The classical violinist, a British citizen, finished 67th in the women’s giant slalom – the last of the finishers to compete two runs down the rain-hit course.
Mae, 35, said: “With my limited experience at my age – I only started training six months ago – I’m just glad I made it down.
“The experience of being here is amazing.
“You’ve got the elite skiers of the world and then you’ve got some mad old woman like me trying to make it down.”
Finishing more than 50 seconds adrift of Slovenian winner Tina Maze, she almost crashed several times and got lost down the course.
Mae said: “It was rock and roll at times – I nearly crashed out three times – but I’m happy.
“I grew up in London so I’m afraid I brought the weather with me.
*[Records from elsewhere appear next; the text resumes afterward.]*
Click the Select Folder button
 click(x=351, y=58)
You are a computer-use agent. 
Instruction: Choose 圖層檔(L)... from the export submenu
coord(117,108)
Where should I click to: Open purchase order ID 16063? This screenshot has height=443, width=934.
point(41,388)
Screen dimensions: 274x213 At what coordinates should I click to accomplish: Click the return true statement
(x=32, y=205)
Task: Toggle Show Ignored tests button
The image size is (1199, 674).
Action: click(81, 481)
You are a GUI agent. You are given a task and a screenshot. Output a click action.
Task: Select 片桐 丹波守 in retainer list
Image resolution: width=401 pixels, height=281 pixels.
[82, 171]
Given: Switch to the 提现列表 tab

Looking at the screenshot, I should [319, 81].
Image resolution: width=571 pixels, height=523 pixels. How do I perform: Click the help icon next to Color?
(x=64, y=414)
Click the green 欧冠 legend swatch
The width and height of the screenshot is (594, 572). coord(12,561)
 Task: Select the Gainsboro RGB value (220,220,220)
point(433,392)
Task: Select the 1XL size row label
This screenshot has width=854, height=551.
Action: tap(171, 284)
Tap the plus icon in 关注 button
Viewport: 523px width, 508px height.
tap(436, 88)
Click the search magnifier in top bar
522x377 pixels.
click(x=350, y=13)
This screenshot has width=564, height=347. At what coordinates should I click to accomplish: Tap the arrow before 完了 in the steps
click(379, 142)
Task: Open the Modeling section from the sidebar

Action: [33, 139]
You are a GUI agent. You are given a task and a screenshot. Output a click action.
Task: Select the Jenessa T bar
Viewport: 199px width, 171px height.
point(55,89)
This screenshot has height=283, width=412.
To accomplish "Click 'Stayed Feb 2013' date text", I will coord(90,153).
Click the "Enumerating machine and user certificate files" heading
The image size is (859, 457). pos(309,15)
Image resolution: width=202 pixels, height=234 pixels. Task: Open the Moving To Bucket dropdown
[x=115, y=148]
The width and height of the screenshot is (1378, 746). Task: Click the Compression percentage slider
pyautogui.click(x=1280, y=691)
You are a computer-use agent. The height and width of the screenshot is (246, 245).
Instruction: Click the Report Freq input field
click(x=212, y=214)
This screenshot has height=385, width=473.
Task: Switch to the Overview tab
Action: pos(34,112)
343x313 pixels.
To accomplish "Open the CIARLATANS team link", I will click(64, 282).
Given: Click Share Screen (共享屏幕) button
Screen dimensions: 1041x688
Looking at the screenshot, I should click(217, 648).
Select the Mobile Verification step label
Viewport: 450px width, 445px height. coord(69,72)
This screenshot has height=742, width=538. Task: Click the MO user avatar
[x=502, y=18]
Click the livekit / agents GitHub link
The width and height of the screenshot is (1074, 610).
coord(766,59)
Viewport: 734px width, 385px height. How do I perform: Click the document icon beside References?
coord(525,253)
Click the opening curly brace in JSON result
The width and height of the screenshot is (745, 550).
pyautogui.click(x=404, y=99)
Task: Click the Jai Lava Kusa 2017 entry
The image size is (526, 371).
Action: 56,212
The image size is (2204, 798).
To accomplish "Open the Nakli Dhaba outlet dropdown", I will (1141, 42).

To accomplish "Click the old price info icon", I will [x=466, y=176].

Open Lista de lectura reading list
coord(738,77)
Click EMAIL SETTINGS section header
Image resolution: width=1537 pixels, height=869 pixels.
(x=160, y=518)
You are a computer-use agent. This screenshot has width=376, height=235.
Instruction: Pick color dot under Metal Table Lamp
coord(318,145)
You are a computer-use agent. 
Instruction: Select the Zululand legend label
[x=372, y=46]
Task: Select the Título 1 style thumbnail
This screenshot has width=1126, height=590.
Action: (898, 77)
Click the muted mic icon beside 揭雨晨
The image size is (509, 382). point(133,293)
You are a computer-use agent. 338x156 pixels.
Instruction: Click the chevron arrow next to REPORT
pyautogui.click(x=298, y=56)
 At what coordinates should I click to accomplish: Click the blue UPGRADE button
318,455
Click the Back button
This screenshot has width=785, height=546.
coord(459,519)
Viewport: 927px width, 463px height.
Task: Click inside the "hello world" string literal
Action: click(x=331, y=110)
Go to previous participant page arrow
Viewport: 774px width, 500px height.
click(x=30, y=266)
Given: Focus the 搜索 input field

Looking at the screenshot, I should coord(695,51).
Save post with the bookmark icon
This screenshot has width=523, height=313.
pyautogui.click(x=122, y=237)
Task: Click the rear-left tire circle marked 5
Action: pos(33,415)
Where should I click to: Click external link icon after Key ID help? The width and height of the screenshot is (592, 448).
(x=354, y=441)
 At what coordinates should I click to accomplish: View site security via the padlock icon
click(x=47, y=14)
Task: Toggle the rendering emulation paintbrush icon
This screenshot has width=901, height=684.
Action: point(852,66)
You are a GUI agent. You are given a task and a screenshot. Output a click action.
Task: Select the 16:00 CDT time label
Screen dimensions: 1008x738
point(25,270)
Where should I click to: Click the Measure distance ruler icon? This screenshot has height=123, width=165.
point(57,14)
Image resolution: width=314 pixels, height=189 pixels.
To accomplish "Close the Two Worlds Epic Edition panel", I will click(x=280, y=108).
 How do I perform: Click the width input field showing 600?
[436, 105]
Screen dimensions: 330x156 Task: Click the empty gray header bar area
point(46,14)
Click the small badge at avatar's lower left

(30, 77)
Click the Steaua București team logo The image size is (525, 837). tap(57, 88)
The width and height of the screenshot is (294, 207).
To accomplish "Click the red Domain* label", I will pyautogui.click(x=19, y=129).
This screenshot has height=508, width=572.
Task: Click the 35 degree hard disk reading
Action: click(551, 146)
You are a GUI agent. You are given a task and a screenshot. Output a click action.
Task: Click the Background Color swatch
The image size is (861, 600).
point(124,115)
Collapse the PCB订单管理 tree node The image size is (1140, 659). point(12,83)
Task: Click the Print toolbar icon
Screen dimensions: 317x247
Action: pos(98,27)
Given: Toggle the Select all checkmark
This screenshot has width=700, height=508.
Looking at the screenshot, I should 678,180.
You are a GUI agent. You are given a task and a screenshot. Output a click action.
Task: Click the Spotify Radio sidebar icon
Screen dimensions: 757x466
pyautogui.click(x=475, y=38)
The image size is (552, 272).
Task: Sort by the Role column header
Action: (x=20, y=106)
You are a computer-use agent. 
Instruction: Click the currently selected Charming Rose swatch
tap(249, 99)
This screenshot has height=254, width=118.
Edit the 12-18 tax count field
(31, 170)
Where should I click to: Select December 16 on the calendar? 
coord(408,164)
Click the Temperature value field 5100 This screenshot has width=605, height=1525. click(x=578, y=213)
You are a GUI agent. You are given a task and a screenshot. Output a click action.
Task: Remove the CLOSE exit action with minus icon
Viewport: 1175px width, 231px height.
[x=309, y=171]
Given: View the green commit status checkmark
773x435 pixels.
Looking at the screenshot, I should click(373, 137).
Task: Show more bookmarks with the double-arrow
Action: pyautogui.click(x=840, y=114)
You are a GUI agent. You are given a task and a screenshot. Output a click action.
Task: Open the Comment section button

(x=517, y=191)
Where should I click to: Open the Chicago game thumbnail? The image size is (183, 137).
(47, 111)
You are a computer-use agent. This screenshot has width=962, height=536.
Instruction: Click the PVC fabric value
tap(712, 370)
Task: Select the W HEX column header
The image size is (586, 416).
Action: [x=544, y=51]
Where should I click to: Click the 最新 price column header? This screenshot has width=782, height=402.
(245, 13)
“It was cool. I was just happy I didn’t get lost, because this was my first two-gates and I thought I was going to go the wrong side.
“But I made it down.”
Asked about the possibility of injuring her arms, she replied: “You can insure yourself up to your eyeballs, but if you don’t take risks, what’s the point?
“You have to enjoy life.”
Vanessa-Mae has sold more than 10m records worldwide and is worth about £30m.
The 35-year-old, who was born in Singapore to a Chinese mother and Thai father, was brought up in England but now lives in the Swiss Alpine resort of Zermatt.
She competed for Thailand, only the third person to do so in the 90-year history of the Winter Games.
The world-famous musician has been skiing since she was four years old but was the lowest-ranked racer in the field – at 2,253rd – having just scraped through qualifying a month ago.
She has trained with the Russian team in Australia over the past year, flying to as many competitions as possible to secure the necessary qualifying points.
She said: “This is the Olympic spirit and to be just a small part of it for a few days is special.
“I am shy and I sort of shuffle around the canteen looking at all these amazing skiers and they are really friendly.
“They sidle up to you and say ‘hi’ and we talk about music and sport.
“There is no pressure, only really good spirit. If you do everything when you’re young you leave no fun until the end.”
Vanessa-Mae was taught to ski thanks to private lessons paid for by her mother Pamela but once she showed her talent in music, she was banned from hitting the slopes in case of injury.
She says that her estranged mum and former manager did not bother to contact her when she qualified for the Sochi Games.
On the eve of the Games, said: “There are moments, such as Olympic moments, when you bury your differences.
“But that hasn’t happened to us.”
Instead, she appeared on the official start sheets as Vanessa Vanakorn – competing under her father’s surname.
She said: “I have many, many different cultures in my life but one that I have never kind of celebrated before was my Thai side.
“Vanakorn is my name when skiing.
“It’s really fun because I celebrated the British side, I was born in Singapore but it’s the first time I get to enjoy the Thai side here.”